### WHAT IS BEING ASKED
Search the listing below for the line containing "The image size is (1024, 990).". From there through the line containing "Task: Click the abacus icon beside the title", transcribe every line exactly, both ends included.

### EXERCISE MATERIAL
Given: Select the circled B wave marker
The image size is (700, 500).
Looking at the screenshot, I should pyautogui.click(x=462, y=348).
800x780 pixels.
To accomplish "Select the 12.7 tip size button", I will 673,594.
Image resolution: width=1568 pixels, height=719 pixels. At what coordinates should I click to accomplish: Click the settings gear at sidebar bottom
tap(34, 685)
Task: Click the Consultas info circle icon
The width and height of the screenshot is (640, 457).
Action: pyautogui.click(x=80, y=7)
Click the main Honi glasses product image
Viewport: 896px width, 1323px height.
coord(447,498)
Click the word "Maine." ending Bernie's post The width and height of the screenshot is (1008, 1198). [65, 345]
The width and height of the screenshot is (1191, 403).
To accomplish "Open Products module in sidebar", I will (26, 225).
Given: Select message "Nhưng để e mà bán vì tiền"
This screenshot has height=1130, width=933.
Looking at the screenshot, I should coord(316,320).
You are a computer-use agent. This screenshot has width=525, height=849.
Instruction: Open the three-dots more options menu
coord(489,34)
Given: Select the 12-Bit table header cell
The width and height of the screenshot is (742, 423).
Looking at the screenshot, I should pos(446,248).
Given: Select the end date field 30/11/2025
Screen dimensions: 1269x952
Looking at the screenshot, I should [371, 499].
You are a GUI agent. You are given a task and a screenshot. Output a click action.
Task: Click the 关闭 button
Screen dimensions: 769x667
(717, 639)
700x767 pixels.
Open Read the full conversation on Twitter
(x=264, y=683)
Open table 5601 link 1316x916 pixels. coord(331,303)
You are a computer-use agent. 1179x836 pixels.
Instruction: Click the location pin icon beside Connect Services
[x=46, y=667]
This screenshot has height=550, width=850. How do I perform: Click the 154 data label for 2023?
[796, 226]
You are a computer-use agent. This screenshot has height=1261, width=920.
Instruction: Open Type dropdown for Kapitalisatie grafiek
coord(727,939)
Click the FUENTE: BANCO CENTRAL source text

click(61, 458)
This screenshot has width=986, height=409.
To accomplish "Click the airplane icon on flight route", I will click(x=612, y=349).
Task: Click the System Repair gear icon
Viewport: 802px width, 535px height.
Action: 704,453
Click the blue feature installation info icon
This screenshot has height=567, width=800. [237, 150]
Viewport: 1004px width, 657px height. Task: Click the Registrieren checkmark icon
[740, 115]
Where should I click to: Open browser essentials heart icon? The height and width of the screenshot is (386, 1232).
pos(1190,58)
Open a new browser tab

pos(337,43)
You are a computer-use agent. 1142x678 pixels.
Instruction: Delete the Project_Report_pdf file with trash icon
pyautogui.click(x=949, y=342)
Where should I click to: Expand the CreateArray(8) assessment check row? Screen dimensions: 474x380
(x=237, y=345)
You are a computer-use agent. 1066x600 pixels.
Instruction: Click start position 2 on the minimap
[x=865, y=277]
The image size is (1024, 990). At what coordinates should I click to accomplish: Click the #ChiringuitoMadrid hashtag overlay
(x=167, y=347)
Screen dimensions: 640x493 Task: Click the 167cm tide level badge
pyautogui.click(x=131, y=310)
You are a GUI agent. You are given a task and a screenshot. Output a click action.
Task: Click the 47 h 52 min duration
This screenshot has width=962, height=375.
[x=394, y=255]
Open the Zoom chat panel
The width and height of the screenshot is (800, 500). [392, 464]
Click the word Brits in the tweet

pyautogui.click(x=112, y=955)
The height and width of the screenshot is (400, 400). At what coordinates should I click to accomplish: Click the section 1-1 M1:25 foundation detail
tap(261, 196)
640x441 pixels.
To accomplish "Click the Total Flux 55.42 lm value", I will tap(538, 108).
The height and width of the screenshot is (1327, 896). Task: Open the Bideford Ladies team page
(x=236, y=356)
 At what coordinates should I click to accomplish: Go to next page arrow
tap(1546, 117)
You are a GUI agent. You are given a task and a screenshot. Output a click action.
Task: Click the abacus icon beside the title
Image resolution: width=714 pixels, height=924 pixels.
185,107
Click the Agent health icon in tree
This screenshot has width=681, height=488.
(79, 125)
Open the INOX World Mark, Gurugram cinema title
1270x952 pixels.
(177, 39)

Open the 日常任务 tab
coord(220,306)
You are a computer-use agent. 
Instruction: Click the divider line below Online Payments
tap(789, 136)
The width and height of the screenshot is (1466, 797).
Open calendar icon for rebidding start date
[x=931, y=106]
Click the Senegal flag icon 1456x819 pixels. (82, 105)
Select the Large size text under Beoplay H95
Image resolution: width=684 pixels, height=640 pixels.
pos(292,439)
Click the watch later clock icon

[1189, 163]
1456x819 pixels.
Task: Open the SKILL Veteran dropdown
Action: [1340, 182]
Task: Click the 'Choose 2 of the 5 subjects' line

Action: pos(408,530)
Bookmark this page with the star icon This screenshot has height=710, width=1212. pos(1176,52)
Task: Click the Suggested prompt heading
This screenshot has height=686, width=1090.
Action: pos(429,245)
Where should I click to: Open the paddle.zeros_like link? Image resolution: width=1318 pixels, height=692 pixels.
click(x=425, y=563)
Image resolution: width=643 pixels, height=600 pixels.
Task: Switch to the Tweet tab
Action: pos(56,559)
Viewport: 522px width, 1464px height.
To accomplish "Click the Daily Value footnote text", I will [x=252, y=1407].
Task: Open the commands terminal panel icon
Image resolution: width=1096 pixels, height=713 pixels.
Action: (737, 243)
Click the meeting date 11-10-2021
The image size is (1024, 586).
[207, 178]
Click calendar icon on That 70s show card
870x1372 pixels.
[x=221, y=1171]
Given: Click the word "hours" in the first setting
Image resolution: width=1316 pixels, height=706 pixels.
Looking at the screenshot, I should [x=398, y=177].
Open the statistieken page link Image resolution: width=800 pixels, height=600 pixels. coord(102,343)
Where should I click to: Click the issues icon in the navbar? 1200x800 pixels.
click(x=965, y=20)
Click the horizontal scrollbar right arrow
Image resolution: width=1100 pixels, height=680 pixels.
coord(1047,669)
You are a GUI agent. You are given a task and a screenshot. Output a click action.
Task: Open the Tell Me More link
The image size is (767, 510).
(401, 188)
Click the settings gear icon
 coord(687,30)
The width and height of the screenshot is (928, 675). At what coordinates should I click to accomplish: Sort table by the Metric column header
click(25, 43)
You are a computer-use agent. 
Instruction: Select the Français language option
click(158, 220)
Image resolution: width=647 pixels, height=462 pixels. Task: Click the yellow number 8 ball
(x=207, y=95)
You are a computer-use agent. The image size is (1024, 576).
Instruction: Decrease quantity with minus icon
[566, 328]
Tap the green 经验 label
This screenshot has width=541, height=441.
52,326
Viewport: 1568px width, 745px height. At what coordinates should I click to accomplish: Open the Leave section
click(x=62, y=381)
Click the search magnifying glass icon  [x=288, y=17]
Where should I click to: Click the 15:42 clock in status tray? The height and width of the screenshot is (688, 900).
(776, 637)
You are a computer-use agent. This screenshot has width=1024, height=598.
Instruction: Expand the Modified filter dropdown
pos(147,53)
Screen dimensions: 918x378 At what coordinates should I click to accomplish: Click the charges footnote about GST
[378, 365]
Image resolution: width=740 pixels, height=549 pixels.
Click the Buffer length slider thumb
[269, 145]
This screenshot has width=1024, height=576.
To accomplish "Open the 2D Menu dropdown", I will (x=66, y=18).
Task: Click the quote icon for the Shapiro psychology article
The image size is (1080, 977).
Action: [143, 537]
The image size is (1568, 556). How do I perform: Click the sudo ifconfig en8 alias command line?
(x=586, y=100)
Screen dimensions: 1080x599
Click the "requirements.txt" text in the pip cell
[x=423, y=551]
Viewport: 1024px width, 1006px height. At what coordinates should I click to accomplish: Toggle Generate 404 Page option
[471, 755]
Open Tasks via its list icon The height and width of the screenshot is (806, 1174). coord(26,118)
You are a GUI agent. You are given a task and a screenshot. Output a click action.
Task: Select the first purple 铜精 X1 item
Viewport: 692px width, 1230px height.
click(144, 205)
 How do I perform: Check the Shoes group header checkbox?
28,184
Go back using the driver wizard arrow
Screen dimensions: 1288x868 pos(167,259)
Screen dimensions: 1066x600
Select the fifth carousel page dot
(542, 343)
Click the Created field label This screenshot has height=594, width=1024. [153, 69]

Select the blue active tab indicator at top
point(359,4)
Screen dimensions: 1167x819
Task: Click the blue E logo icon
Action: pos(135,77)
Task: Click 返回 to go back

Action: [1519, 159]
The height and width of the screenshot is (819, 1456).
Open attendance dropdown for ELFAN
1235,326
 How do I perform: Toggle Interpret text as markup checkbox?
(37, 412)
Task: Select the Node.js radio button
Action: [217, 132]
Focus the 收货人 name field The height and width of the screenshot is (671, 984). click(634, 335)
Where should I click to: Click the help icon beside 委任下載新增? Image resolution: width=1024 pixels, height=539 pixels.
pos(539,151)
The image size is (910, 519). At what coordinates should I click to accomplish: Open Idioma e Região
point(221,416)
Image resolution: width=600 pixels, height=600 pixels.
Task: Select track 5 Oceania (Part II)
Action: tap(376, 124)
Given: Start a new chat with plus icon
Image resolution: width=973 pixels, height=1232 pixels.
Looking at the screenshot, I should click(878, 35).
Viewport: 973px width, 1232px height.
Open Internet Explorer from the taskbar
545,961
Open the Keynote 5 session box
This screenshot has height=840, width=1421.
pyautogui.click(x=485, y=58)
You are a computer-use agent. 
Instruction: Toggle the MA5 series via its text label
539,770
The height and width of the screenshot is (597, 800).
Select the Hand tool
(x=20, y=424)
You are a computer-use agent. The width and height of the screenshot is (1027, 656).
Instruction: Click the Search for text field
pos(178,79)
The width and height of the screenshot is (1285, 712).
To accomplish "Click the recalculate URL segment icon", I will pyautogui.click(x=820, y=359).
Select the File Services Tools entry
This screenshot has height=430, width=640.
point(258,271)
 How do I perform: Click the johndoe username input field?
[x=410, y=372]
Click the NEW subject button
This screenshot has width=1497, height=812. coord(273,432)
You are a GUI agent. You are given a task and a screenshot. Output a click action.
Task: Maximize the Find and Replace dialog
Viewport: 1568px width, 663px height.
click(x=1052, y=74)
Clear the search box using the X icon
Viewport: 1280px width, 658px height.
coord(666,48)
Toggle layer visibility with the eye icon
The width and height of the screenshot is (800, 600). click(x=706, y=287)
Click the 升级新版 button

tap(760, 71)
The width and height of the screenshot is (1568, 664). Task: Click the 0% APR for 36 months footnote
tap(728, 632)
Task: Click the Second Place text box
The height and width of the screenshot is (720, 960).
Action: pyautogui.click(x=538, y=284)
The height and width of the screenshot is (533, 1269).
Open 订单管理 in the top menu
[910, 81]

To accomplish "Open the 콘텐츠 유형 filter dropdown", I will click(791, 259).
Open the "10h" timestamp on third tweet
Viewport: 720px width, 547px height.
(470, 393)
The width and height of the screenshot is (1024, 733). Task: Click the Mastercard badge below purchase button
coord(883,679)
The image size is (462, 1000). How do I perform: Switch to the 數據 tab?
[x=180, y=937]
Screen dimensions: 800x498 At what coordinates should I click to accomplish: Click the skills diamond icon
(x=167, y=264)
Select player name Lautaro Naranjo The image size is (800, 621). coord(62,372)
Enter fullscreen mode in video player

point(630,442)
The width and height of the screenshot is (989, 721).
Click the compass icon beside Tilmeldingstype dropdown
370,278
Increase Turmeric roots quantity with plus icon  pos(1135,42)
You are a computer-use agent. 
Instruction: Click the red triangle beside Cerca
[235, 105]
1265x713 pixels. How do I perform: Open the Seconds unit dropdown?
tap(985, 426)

### SOLVED PROBLEM
The image size is (1024, 990). At what coordinates should I click to accomplish: Click the #ChiringuitoMadrid hashtag overlay
(x=167, y=347)
Screen dimensions: 640x493 Task: Click the 167cm tide level badge
pyautogui.click(x=131, y=310)
You are a GUI agent. You are given a task and a screenshot. Output a click action.
Task: Click the 47 h 52 min duration
This screenshot has width=962, height=375.
[x=394, y=255]
Open the Zoom chat panel
The width and height of the screenshot is (800, 500). [392, 464]
Click the word Brits in the tweet

pyautogui.click(x=112, y=955)
The height and width of the screenshot is (400, 400). At what coordinates should I click to accomplish: Click the section 1-1 M1:25 foundation detail
tap(261, 196)
640x441 pixels.
To accomplish "Click the Total Flux 55.42 lm value", I will tap(538, 108).
The height and width of the screenshot is (1327, 896). Task: Open the Bideford Ladies team page
(x=236, y=356)
 At what coordinates should I click to accomplish: Go to next page arrow
tap(1546, 117)
You are a GUI agent. You are given a task and a screenshot. Output a click action.
Task: Click the abacus icon beside the title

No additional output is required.